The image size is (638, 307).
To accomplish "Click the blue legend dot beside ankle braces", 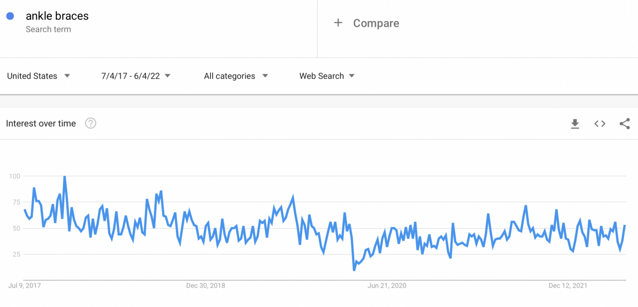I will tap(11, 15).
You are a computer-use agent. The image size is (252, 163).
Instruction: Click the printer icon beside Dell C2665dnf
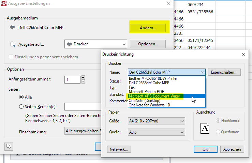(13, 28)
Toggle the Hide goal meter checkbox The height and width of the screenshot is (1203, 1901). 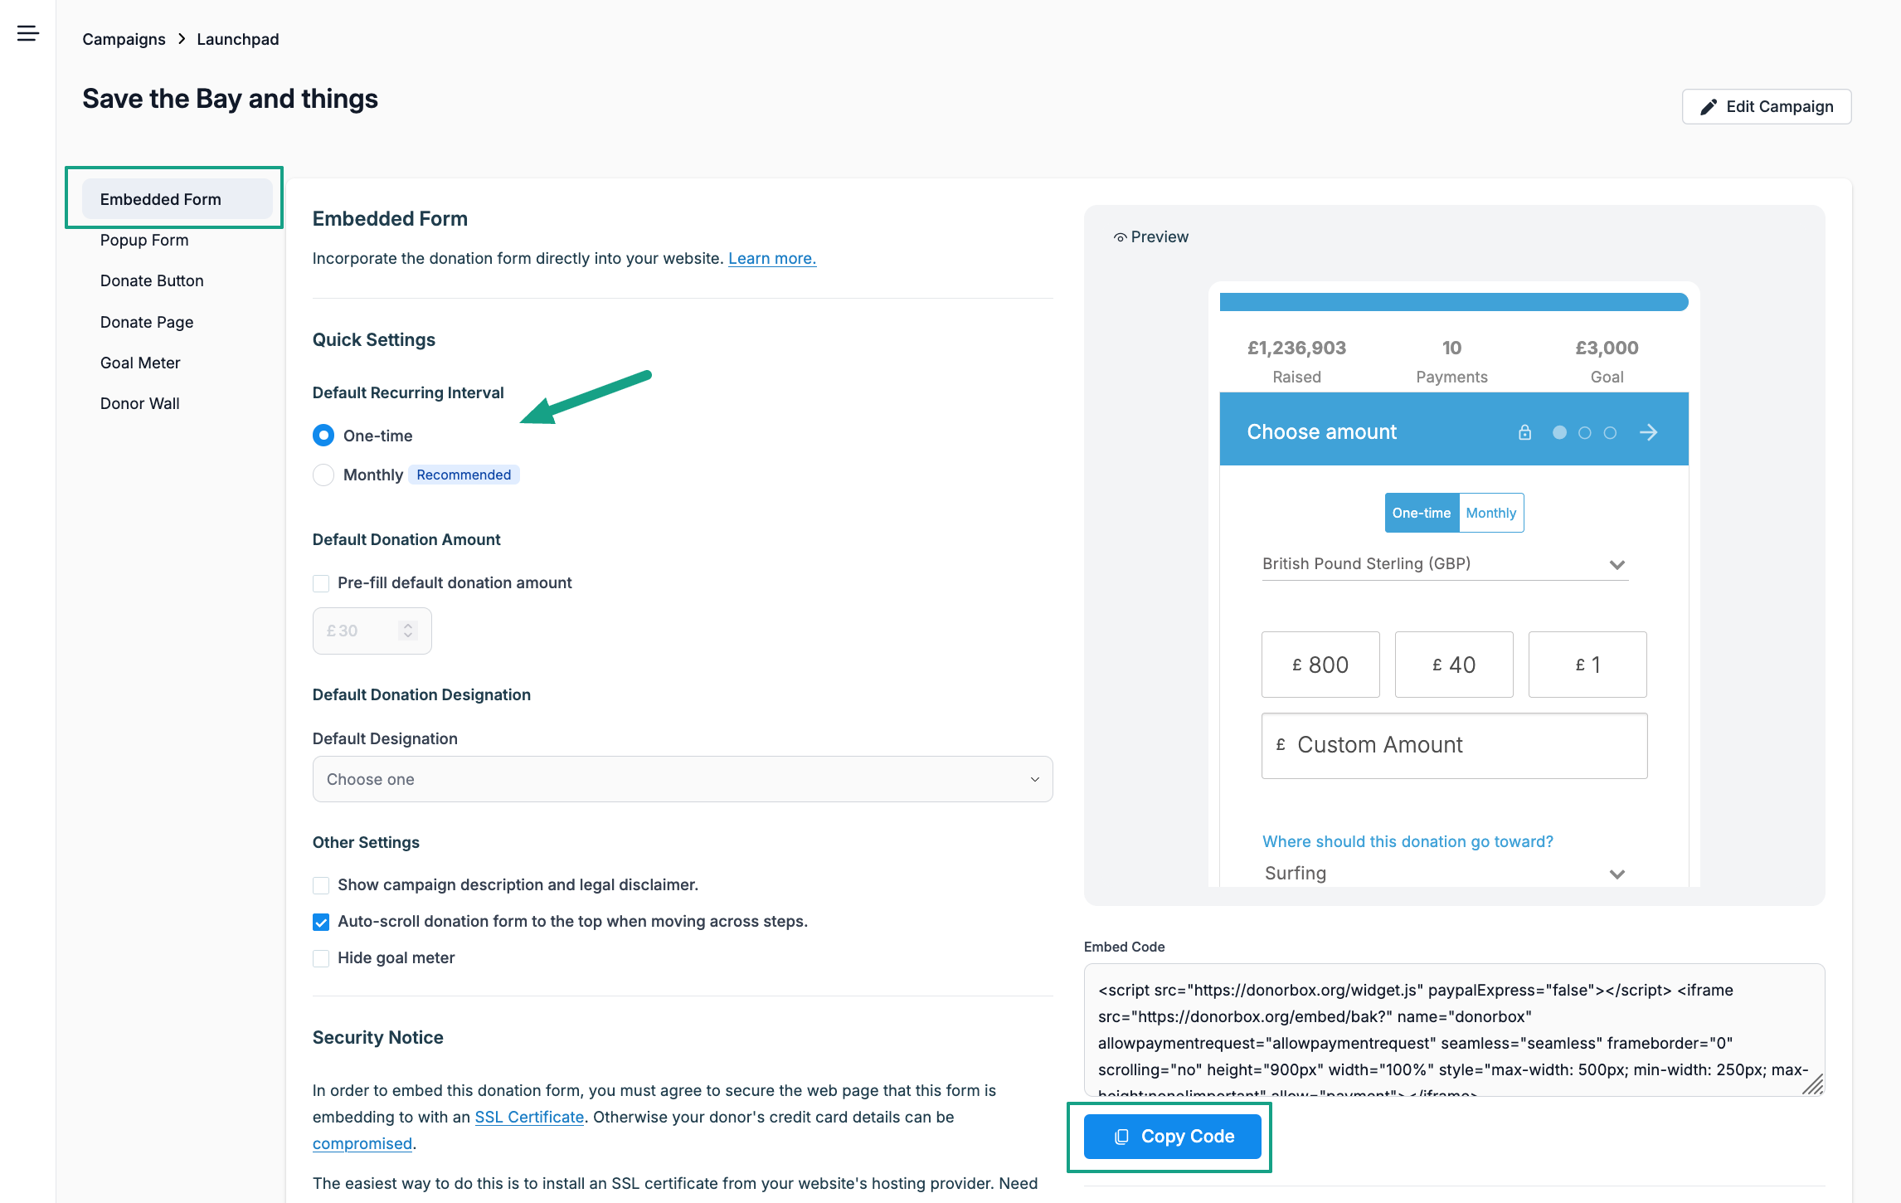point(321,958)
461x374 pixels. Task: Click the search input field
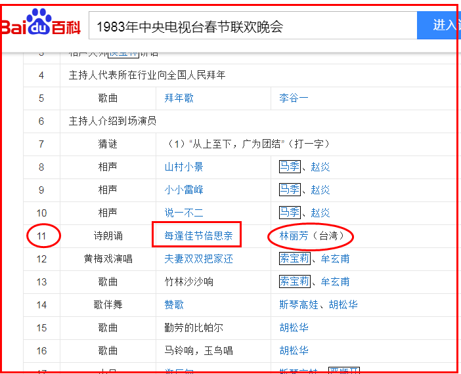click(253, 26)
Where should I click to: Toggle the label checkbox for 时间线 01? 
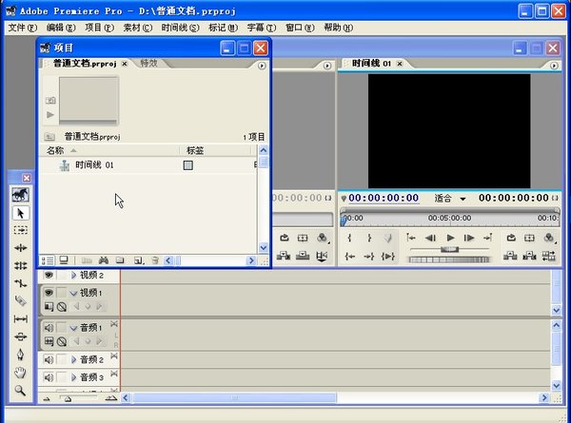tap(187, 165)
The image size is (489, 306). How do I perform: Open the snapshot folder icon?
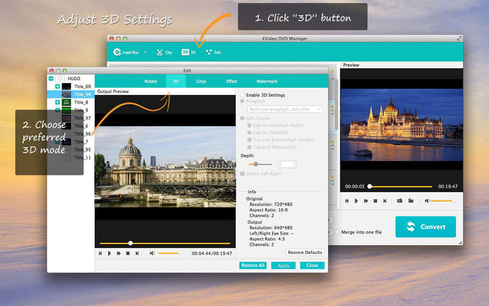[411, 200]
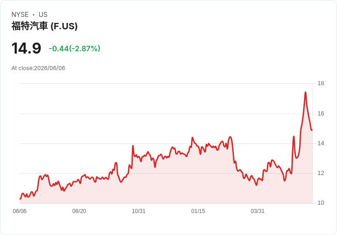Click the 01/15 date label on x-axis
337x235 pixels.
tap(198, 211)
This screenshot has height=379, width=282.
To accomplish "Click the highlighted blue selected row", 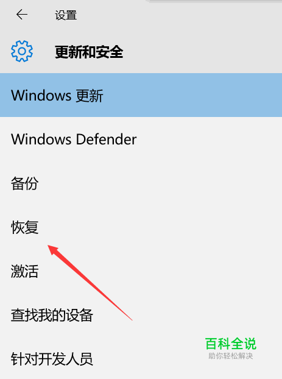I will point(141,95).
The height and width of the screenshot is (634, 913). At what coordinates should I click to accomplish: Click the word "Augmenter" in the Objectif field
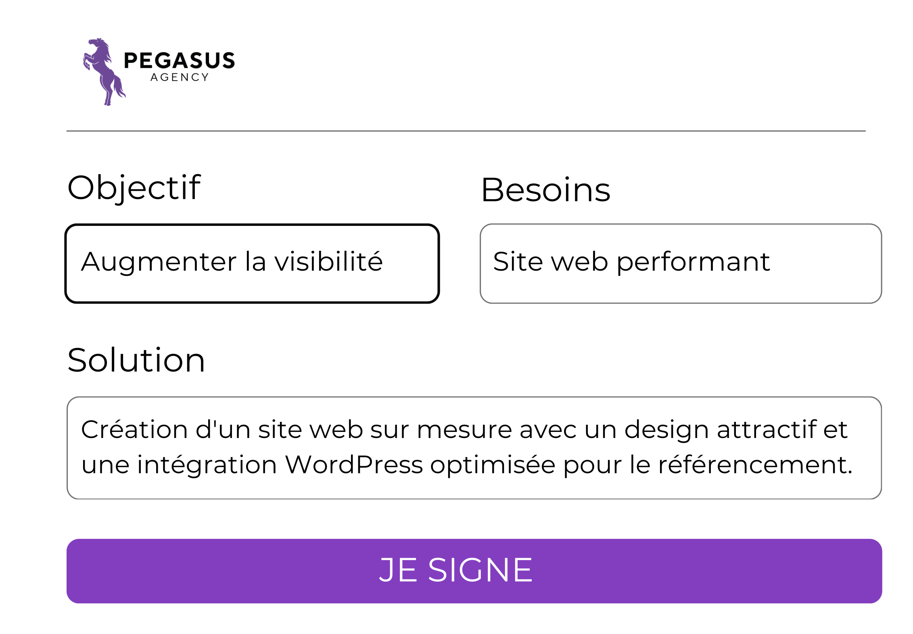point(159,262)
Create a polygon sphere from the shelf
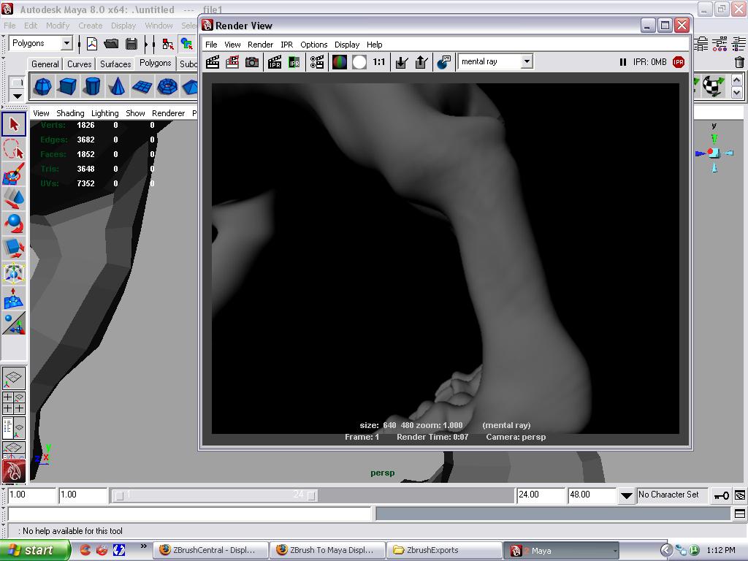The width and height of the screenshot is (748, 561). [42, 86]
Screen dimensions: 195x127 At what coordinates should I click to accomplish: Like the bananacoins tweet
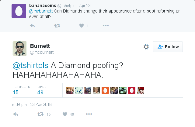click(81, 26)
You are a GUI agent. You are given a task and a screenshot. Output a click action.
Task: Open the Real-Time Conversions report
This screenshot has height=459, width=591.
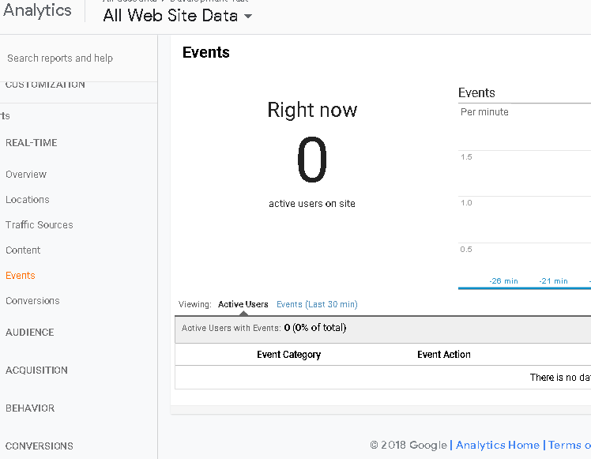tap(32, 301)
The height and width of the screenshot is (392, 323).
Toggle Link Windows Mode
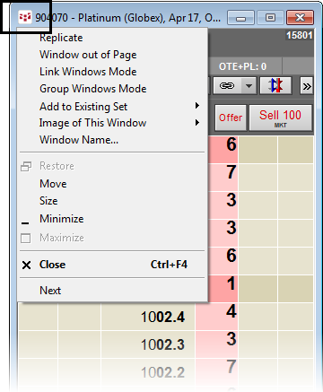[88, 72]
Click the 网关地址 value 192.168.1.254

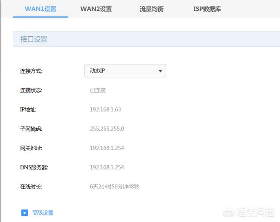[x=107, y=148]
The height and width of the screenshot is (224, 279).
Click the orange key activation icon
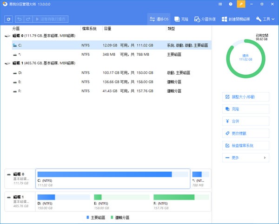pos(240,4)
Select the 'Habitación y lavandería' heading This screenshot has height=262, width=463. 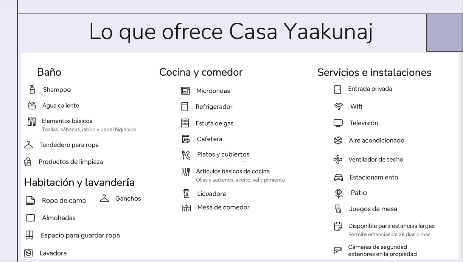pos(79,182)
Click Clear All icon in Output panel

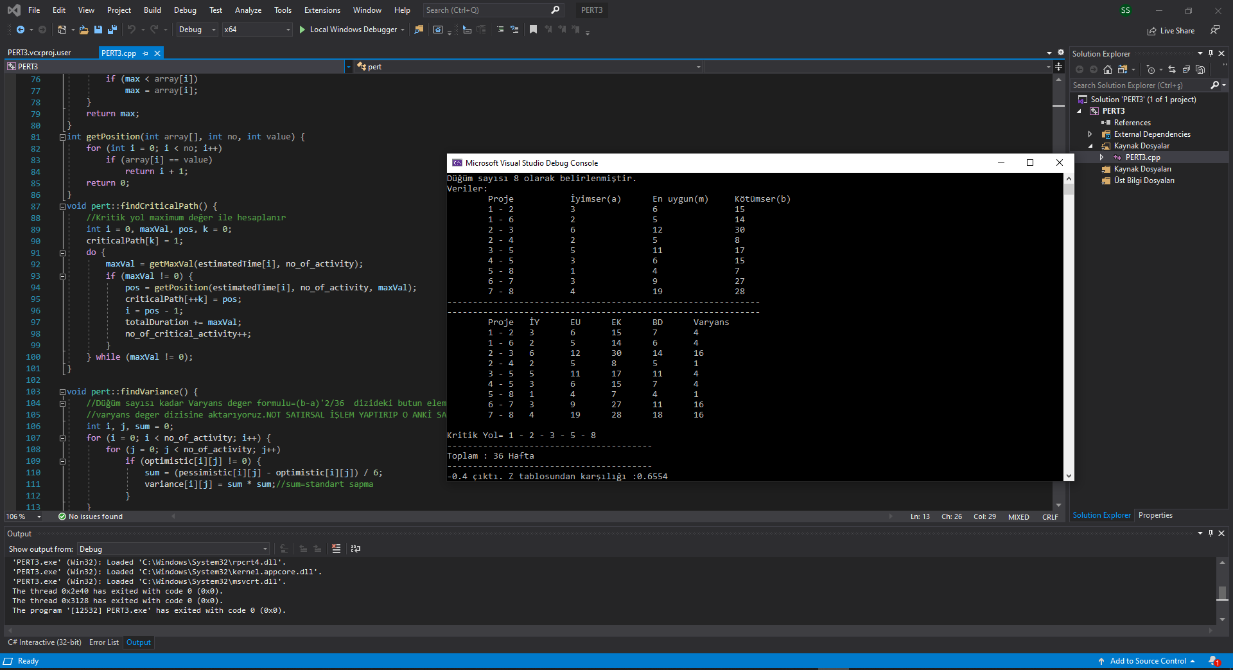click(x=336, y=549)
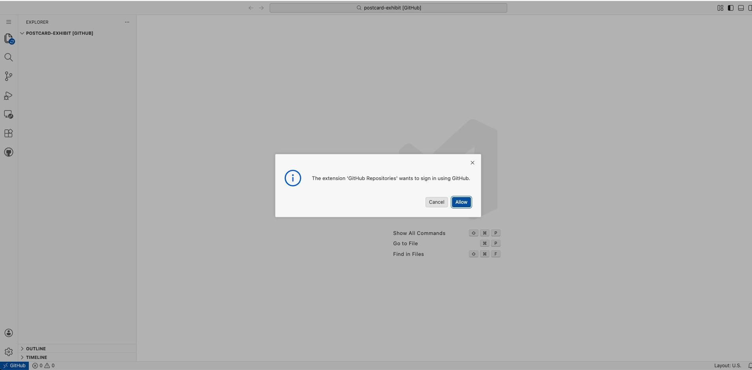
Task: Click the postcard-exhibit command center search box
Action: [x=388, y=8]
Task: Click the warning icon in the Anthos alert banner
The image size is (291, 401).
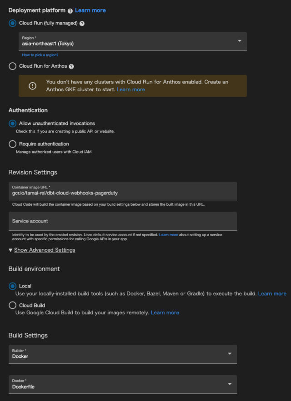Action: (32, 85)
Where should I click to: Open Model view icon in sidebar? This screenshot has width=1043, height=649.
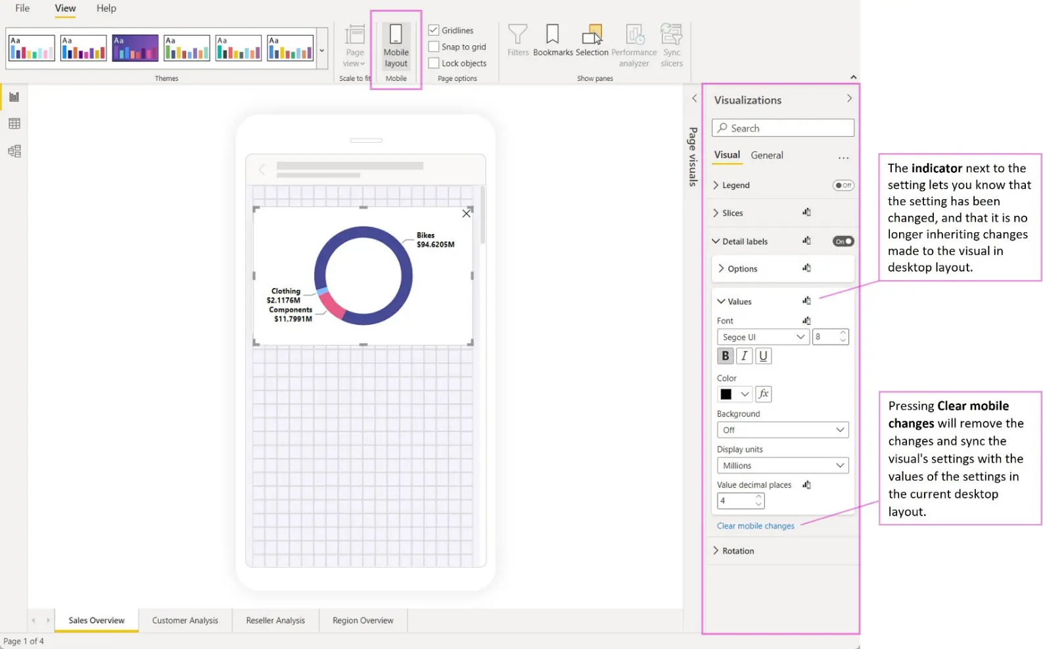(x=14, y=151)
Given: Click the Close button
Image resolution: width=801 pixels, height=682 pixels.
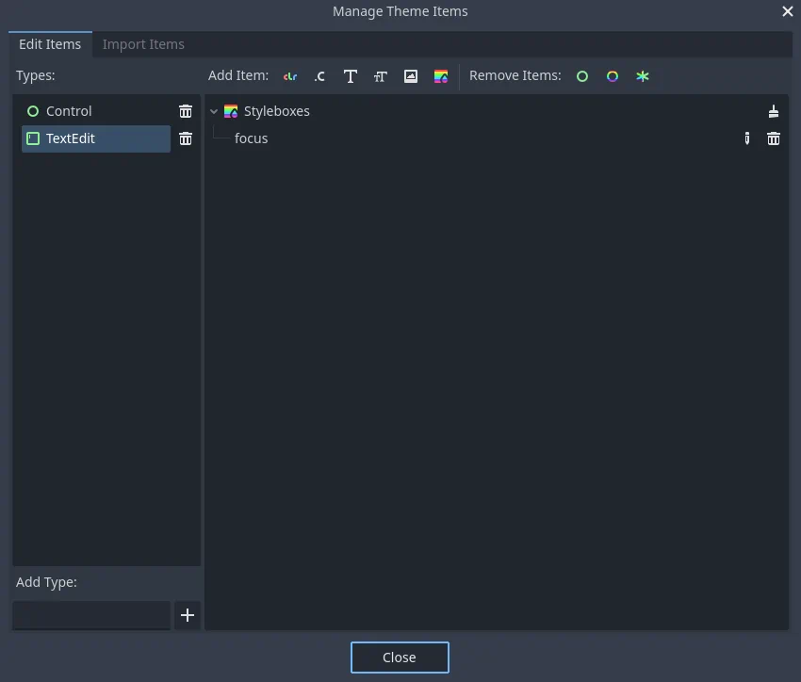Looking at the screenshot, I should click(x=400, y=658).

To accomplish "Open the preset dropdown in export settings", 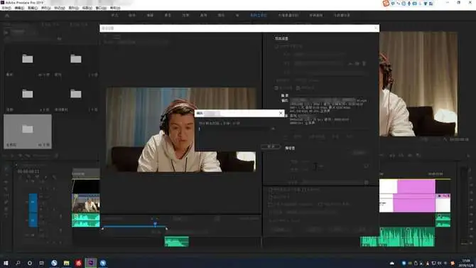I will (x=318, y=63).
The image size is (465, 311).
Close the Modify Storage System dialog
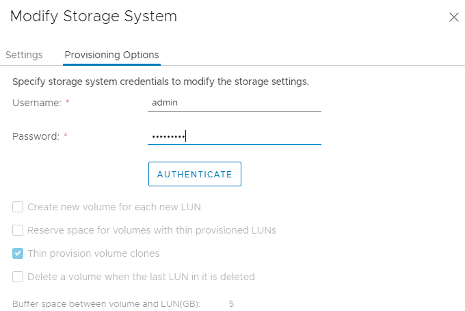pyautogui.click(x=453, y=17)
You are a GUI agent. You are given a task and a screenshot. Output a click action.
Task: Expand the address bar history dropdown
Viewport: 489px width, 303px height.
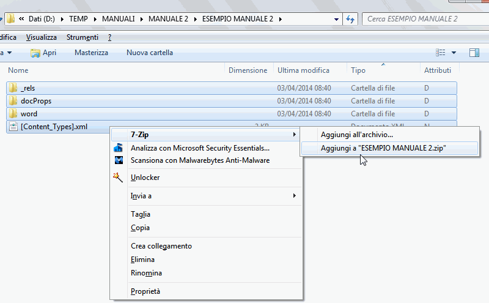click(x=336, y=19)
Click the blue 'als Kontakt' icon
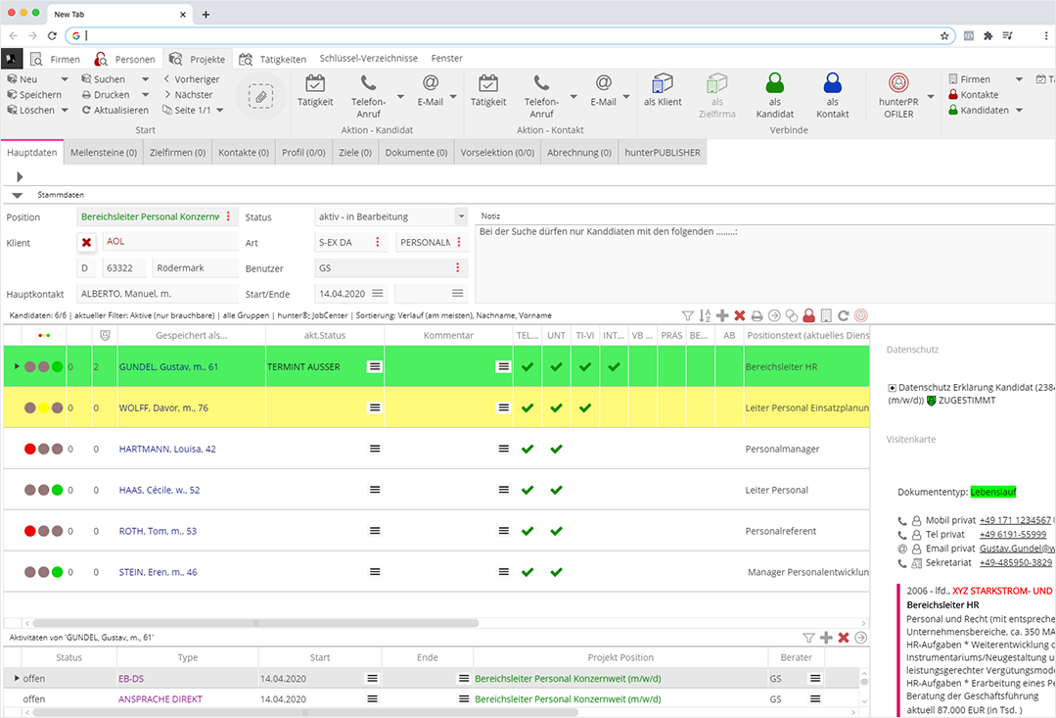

---

Exercise objective: Starting with the line that contains "Task: Expand the address bar history dropdown", print every remaining line of the records above, exactly as it stands. Do not print the pictures.

Response to the task:
Task: Expand the address bar history dropdown
Viewport: 489px width, 303px height.
click(x=336, y=19)
Click the blue 'als Kontakt' icon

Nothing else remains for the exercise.